En entrevista para El Tiempo, afirmó monseñor Juan Vicente Córdoba que la entrega en adopción de dos preadolescentes varones a un homosexual estadounidense era un error y podía poner en peligro la integridad de los menores al representar una tentación para un padre adoptivo con estas preferencias sexuales.

La nota periodística levantó numerosas reacciones en contra de la suspicacia del cura y sus afirmaciones prejuiciosas. Sin embargo, sirvamos de abogados del diablo, o mejor, de la Iglesia y consideremos la posibilidad de que sea cierta esta afirmación: un hombre gay soltero adopta a dos niños que en pocos años alcanzarán plena madurez sexual… van a vivir a un país extranjero donde no conocen a nadie… al señor quizás le resultan atractivos los hombres latinos… Hmmmm… ¿no? ¿Por qué no? No hay nada descabellado en pensar que este Chandler Burr haya transado con el ICBF la realización de sus más perversas fantasías.
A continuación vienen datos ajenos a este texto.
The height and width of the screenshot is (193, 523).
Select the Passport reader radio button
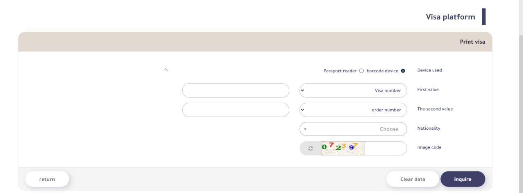point(361,71)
Sin embargo, dejando a un lado a Burr, me inquieta que el abuso sexual a menores, tristemente, es una aberrante práctica que ocurre, en su mayoría, dentro de los hogares: padres violando hijas; tíos con sobrinos, hermanos mayores tocando a los menores; abuelitos fisgoneando a los nietos en la ducha… millones de reprobables casos de hombres muy machos (de esos que solo han conocido hembra) que violentan el cuerpo de niños varones de su propia familia o de la de conocidos cercanos. Por alguna extraña razón estos individuos sin un pelo de gais terminan incurriendo en delitos sexuales con menores de su propio sexo.
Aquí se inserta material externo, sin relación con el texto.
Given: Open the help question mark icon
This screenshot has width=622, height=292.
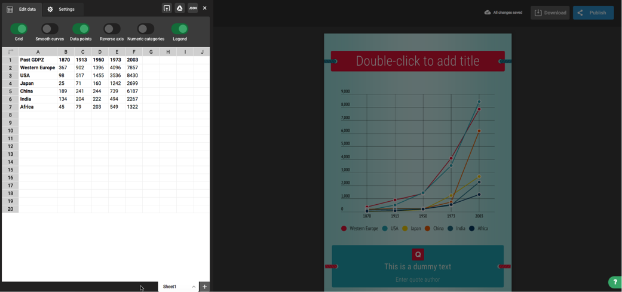Looking at the screenshot, I should point(614,282).
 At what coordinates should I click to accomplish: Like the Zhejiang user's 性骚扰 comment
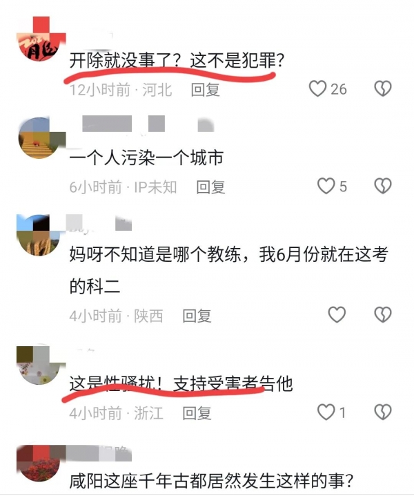click(x=326, y=412)
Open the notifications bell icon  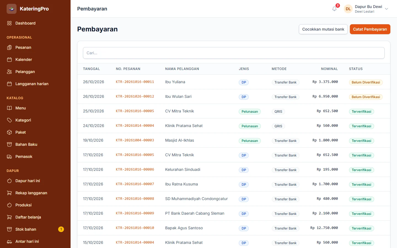(x=334, y=9)
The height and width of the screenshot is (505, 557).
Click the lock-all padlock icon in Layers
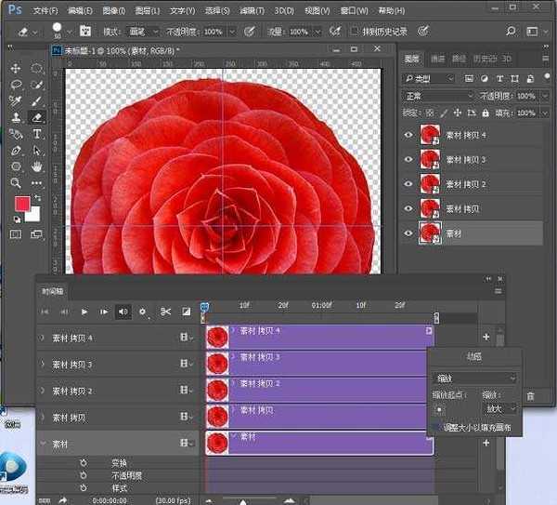coord(485,113)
Cuando estos casos no suceden en casa, suelen pasar con gran frecuencia en los colegios y también, monseñor Córdoba, en las sacristías detrás de los templos en donde cuelga Nuestro Señor en una cruz por la salvación de casi todos los que pecamos.
¿Cómo explicar este fenómeno? ¿Por qué viola el macho y viola la loca? ¿Por qué también el sabio profesor y el sumo sacerdote? Es como si los niños no pudieran estar a salvo en ningún lado de depredadores sexuales. En palabras de monseñor Córdoba, es como si fueran una fuente maligna de tentación para todos, sin distinción de profesión, raza o gustos en la cama.
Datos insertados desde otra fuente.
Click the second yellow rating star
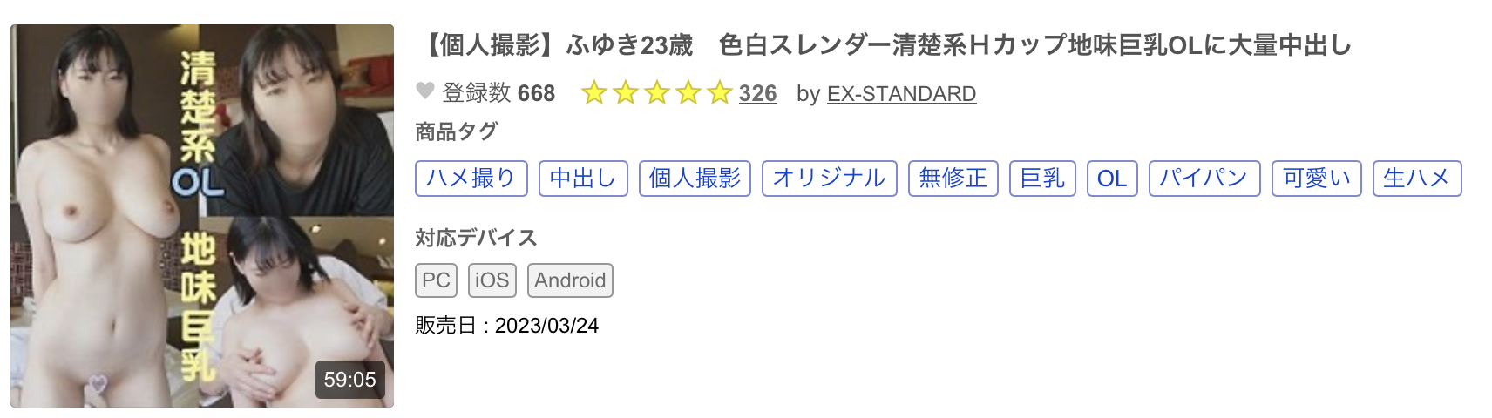1492x418 pixels. pos(625,92)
Porque ¿cómo más uno explica, en términos de la Iglesia, que un padre viole a un hijo propio? En la Biblia los casos más famosos de incesto (aunque no pedofílicos) sucedieron porque las hijas tentaban a su padre embriagándolo y luego seduciéndolo o hijos que encuentran borrachos y desnudos al papá y se les pasa por la cabeza sacar provecho (estas y otros relatos picantes en el Antiguo Testamento. Buscar por Lot o Noé).
En conclusión, siguiendo la lógica de la Iglesia, parece ser que los niños son los culpables de que los violen (ya nos habían asegurado antes que las mujeres también son culpables cuando las violan). Son una tentación que no se puede resistir: nadie está exento de terminar violando al primer culicagado que se le pase por el frente y, según parece, mucho menos si es un primo, hermanito o ahijado.
¿La solución cuál es, queridos hermanos? ¡Dejen de andar trayendo niños a este mundo! Ellos no viven tranquilos y nosotros tampoco. La Iglesia es clara en que es imposible evitar la tentación. Quizás Nuestro Señor tampoco pudo caer en ella cuando gritó con regocijo “¡dejad que los niños vengan a mí!”.